To be sure the whole thing will actually work in practice, it's important to make some simple, safe HTTP request. In my case, I use the Mailgun client to fetch recent log events.
When code using Discovery fails, the error message may suggest installing “one of the packages” from a list, and providing a link to Packagist. That link may include the name of a package that is installed. Why doesn’t it work? It’s probably the version that is the culprit. If guzzlehttp/psr7
version 1 is installed, but not http-interop/http-factory-guzzle
, then the error is raised because there is genuinely no PSR-17 implementation available with the installed versions. However, the guzzlehttp/psr7
package will be shown on Packagist as providing the necessary support, because the latest version does, indeed, support PSR-17.
Things Have Changed a Bit Over Time
As noted above, prior to widespread support for PSR-17 and PSR-18, using the php-http
adapters was crucial for having a functioning stack. So was installing http-interop/http-factory-guzzle
to get a PSR-17 adapter for the guzzlehttp/psr7
version 1 code.
For code relying only on PSR-17 and PSR-18, and using the specific Discovery classes for those PSRs, the latest Guzzle components should not need any other packages installed to work.

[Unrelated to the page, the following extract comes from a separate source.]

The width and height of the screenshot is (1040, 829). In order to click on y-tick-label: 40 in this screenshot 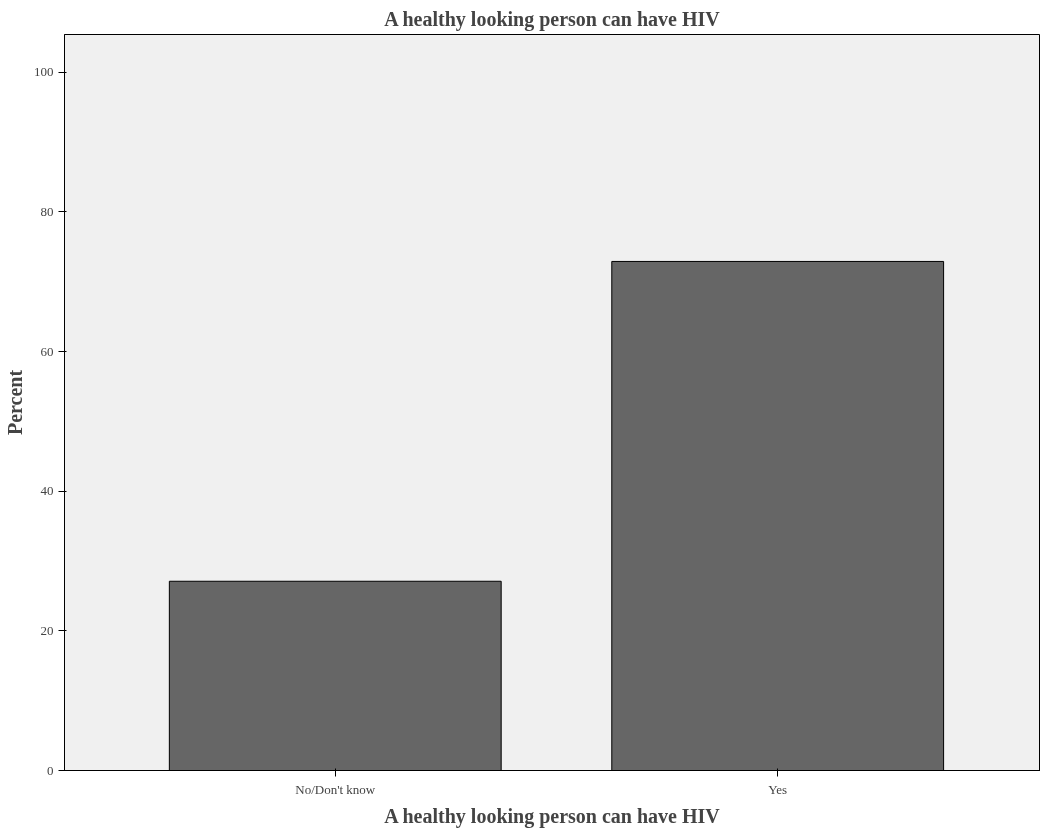, I will do `click(47, 491)`.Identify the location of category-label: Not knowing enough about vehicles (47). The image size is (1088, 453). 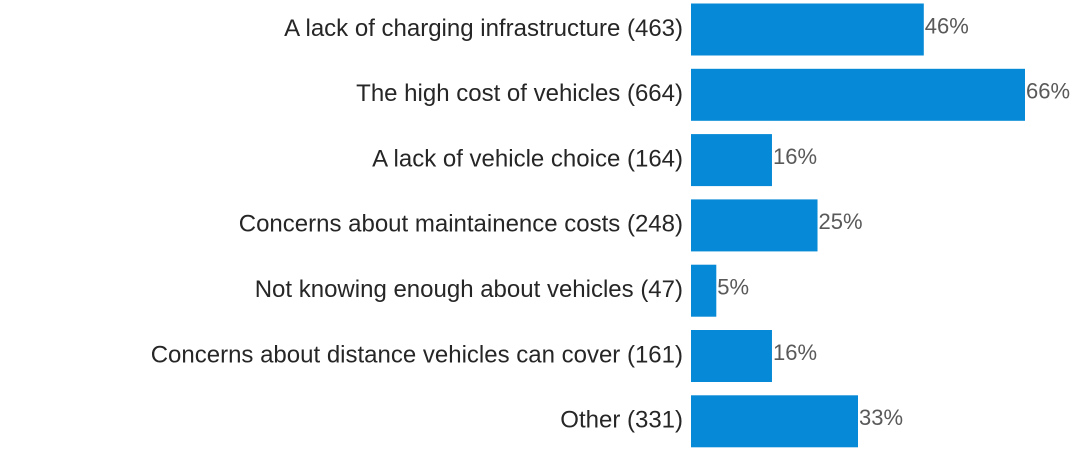
(469, 290). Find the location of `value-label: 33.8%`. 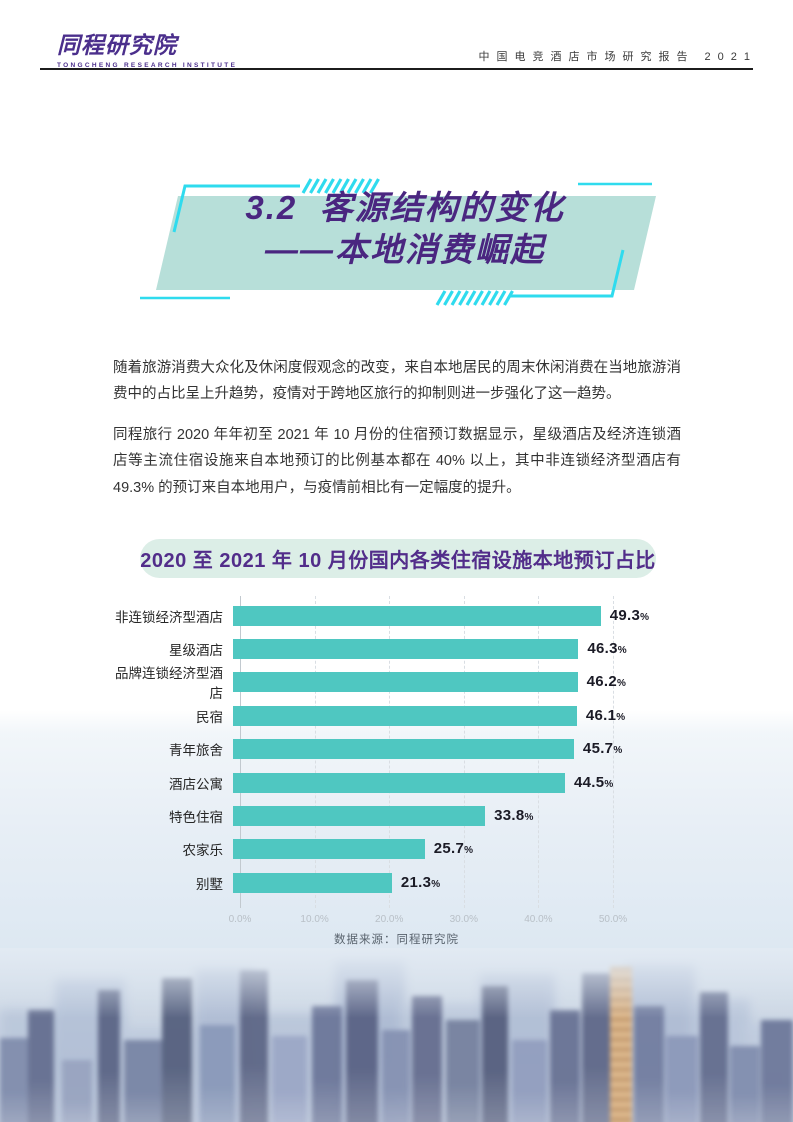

However, things can be different, if there is another library in use that causes the older version of guzzlehttp/psr7
to be used. This happens for me: the AWS SDK for PHP specifically depends on guzzlehttp/psr7
version 1, so I need to include http-interop/http-factory-guzzle
as well, for Mailgun to coexist with it.
One Last Time
If you’re writing a library, use and depend on php-http/discovery
.
If you’re writing an application, you must also depend on specific components for Discovery to find, such as guzzlehttp/guzzle
. Depending on how the libraries you are using fit together, you may also need http-interop/http-factory-guzzle
for an older guzzlehttp/psr7
version, or a package like php-http/guzzle7-adapter
if a simple PSR-18 client isn’t suitable.
There are alternatives to Guzzle, but since my projects are frequently AWS-based, and their SDK depends on Guzzle directly, that’s the one I end up having experience with. I want all of the libraries to share dependencies, where possible.